=== EXERCISE PROMPT ===
In the records below, starting at the line that contains "Click the leftmost red Talk activity segment" and ending at the line that contains "[x=289, y=356]", lay out those lines as a Markdown table with the columns Row and Line. Leave out blank lines.
## start RECORDS FOR THIS EXERCISE
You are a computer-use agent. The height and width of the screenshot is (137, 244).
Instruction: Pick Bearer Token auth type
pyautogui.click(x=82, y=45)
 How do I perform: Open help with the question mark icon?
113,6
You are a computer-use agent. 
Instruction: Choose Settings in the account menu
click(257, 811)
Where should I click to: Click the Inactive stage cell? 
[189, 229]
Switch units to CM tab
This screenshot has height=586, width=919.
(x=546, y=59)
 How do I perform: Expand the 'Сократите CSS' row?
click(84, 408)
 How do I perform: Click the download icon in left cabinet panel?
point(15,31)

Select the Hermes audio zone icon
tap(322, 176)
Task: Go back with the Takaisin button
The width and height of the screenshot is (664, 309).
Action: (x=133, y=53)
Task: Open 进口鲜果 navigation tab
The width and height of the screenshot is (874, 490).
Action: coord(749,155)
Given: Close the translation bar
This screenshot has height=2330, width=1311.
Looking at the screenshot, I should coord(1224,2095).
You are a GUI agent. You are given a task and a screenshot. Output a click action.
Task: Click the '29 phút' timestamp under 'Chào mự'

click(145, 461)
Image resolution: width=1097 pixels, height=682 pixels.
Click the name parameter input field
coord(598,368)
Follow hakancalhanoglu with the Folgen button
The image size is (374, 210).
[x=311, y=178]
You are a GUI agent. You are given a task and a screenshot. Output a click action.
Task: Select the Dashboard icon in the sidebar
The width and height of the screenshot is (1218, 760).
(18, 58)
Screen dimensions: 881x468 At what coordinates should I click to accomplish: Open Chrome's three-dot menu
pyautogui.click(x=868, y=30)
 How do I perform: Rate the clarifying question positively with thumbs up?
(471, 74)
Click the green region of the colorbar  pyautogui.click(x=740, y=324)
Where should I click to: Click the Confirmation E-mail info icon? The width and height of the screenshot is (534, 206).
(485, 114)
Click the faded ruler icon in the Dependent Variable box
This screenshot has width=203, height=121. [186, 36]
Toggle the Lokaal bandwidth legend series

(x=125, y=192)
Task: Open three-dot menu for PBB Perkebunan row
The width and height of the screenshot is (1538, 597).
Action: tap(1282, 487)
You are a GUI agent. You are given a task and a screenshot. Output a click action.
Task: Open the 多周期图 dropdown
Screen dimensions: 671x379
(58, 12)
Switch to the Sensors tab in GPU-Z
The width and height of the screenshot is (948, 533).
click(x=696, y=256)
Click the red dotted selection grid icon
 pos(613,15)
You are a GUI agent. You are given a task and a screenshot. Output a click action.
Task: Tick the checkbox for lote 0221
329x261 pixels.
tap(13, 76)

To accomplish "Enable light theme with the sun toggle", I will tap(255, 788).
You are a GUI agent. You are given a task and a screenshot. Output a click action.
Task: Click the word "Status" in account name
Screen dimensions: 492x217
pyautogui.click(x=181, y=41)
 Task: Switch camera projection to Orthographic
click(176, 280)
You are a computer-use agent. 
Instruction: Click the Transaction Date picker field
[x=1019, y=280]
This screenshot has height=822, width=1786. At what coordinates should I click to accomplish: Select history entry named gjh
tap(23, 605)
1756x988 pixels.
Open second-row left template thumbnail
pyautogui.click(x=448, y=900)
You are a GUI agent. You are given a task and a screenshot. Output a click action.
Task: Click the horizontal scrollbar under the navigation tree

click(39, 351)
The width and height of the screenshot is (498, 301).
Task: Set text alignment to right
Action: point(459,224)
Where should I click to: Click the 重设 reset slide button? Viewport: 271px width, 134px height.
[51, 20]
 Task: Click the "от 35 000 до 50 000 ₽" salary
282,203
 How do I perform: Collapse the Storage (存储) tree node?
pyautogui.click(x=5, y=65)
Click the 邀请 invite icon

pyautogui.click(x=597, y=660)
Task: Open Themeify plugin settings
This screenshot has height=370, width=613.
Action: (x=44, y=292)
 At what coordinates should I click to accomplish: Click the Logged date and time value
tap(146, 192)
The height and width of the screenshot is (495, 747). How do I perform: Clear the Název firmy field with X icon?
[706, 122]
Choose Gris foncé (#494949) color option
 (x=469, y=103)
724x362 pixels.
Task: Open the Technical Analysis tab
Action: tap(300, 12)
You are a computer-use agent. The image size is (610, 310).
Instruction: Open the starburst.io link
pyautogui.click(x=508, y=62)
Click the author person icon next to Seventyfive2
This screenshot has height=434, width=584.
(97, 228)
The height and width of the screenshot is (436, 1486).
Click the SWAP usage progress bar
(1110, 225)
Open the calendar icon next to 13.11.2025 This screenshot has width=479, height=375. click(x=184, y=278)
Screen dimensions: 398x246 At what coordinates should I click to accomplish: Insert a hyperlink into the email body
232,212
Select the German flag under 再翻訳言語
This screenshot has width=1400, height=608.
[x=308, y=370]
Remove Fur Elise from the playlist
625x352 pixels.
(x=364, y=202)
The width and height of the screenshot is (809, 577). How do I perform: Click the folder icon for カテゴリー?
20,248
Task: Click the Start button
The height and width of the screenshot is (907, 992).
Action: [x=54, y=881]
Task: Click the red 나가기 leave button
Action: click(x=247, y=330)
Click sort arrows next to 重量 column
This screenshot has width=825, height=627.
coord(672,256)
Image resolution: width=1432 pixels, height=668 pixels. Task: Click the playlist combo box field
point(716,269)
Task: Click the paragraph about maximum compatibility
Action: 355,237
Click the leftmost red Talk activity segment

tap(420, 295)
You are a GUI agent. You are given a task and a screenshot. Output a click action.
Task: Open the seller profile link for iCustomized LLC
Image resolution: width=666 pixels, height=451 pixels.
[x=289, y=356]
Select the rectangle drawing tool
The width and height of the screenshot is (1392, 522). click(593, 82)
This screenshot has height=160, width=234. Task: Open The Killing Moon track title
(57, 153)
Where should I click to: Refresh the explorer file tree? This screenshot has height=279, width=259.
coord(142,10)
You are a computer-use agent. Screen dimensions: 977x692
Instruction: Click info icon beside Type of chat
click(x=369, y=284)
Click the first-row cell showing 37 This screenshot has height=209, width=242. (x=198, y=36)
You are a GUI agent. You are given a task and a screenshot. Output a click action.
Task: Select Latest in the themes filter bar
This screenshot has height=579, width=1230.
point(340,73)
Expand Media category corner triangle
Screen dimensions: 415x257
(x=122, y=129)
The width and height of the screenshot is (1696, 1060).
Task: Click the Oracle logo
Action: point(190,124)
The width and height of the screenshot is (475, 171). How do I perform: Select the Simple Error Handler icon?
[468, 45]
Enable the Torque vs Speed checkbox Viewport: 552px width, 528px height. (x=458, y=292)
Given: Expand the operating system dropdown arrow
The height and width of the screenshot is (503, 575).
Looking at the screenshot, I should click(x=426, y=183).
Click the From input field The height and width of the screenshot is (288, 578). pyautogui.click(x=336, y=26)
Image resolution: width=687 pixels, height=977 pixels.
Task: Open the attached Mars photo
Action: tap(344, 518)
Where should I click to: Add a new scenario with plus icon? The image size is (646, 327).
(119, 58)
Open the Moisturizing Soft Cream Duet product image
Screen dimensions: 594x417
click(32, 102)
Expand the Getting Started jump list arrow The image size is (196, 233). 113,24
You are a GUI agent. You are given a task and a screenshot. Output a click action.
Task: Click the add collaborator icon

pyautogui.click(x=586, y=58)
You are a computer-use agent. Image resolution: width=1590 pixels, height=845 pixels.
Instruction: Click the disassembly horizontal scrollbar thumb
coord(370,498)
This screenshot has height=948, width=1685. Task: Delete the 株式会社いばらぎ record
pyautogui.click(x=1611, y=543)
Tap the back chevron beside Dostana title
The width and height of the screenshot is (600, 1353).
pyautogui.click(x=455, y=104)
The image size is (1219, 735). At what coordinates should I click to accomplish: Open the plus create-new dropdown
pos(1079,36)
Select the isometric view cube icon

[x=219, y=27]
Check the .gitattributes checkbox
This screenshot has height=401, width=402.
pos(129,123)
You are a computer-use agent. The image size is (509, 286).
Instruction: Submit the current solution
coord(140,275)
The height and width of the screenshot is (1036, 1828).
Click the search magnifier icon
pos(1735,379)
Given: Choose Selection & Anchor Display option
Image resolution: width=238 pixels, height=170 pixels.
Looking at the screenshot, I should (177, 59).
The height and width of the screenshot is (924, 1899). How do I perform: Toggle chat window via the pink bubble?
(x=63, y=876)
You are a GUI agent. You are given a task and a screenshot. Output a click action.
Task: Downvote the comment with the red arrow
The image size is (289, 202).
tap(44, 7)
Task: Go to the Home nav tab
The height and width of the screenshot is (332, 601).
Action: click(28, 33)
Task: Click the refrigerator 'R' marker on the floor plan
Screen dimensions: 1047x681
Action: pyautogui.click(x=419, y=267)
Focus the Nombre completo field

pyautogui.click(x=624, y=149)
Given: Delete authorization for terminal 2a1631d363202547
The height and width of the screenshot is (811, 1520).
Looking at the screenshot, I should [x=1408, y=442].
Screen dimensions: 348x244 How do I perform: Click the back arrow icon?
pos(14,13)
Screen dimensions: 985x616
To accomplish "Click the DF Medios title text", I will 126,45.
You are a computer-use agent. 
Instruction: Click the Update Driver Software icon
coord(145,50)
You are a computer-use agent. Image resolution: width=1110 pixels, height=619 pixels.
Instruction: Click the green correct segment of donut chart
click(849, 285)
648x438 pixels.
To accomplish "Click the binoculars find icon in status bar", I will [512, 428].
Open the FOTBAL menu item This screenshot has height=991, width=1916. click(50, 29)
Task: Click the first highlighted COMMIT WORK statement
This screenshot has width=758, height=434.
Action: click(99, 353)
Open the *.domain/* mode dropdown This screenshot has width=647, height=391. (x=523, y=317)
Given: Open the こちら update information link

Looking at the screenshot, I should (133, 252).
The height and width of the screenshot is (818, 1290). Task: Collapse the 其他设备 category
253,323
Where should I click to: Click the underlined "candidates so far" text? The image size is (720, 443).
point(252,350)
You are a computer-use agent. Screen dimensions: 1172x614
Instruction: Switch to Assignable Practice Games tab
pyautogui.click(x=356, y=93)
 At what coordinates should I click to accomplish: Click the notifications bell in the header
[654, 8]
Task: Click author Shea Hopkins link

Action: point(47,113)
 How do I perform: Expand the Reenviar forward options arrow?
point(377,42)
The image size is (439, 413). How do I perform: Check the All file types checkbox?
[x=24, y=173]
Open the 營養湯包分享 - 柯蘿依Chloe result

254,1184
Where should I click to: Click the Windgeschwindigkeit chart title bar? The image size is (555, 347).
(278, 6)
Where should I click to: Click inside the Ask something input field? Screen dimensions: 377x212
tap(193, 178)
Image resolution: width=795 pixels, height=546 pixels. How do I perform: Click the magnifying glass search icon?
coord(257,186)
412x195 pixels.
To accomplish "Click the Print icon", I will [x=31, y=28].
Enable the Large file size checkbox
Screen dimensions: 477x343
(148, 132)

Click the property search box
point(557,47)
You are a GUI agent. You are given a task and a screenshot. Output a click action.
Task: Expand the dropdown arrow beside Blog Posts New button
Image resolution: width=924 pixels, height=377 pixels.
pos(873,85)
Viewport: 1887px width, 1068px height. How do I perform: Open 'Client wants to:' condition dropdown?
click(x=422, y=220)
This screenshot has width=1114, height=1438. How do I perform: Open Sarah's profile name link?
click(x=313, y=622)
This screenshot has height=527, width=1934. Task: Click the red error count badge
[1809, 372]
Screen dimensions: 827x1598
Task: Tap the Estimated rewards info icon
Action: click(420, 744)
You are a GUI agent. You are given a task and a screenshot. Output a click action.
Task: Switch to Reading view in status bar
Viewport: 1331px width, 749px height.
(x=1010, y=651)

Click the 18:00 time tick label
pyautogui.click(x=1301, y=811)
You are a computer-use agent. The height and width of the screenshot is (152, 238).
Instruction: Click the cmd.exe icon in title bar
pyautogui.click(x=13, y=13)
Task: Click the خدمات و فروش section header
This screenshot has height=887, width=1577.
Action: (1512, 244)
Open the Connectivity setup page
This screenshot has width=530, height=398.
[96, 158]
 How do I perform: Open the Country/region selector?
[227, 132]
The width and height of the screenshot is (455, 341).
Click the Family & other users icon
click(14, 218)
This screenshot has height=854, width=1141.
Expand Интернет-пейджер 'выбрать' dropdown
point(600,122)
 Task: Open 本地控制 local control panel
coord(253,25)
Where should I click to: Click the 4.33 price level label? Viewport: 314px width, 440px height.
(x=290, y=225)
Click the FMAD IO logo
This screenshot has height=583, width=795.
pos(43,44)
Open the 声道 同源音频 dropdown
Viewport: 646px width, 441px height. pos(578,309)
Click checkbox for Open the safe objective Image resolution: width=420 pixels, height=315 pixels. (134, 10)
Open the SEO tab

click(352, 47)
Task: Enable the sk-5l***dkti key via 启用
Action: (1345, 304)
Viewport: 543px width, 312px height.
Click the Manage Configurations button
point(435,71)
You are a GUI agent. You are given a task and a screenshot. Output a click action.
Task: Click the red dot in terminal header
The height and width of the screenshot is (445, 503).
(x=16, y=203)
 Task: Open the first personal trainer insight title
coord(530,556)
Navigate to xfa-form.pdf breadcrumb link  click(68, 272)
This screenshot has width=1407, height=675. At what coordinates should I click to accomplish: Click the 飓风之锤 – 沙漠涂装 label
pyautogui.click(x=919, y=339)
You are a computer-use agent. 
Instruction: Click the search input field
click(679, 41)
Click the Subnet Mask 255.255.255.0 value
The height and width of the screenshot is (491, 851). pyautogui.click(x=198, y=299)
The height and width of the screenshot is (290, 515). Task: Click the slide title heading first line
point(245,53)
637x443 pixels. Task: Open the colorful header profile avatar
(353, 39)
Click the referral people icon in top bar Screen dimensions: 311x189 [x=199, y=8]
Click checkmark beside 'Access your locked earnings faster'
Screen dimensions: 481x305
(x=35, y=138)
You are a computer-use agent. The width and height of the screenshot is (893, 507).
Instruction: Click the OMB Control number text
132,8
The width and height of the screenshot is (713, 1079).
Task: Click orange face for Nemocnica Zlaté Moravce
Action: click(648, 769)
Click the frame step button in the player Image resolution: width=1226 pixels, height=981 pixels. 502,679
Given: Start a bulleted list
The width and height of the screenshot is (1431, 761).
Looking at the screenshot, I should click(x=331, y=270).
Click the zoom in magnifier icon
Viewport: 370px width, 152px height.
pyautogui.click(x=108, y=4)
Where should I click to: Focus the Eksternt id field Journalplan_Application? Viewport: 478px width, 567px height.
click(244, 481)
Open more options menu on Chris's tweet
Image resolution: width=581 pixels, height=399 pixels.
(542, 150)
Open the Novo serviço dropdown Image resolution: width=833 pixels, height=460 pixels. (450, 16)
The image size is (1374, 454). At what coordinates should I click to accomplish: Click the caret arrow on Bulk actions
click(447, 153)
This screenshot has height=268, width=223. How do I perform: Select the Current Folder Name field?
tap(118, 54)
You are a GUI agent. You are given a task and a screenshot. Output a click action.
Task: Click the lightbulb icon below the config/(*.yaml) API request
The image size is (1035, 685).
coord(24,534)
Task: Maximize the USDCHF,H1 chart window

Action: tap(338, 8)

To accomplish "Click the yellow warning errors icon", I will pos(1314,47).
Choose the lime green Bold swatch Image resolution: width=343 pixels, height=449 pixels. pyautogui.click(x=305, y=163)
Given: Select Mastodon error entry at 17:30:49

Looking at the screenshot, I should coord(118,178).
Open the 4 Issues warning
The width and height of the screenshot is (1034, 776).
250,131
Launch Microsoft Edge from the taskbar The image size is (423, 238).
## end RECORDS FOR THIS EXERCISE
=== RESPONSE TO THE TASK ===
| Row | Line |
|---|---|
| 1 | Click the leftmost red Talk activity segment |
| 2 | tap(420, 295) |
| 3 | You are a GUI agent. You are given a task and a screenshot. Output a click action. |
| 4 | Task: Open the seller profile link for iCustomized LLC |
| 5 | Image resolution: width=666 pixels, height=451 pixels. |
| 6 | [x=289, y=356] |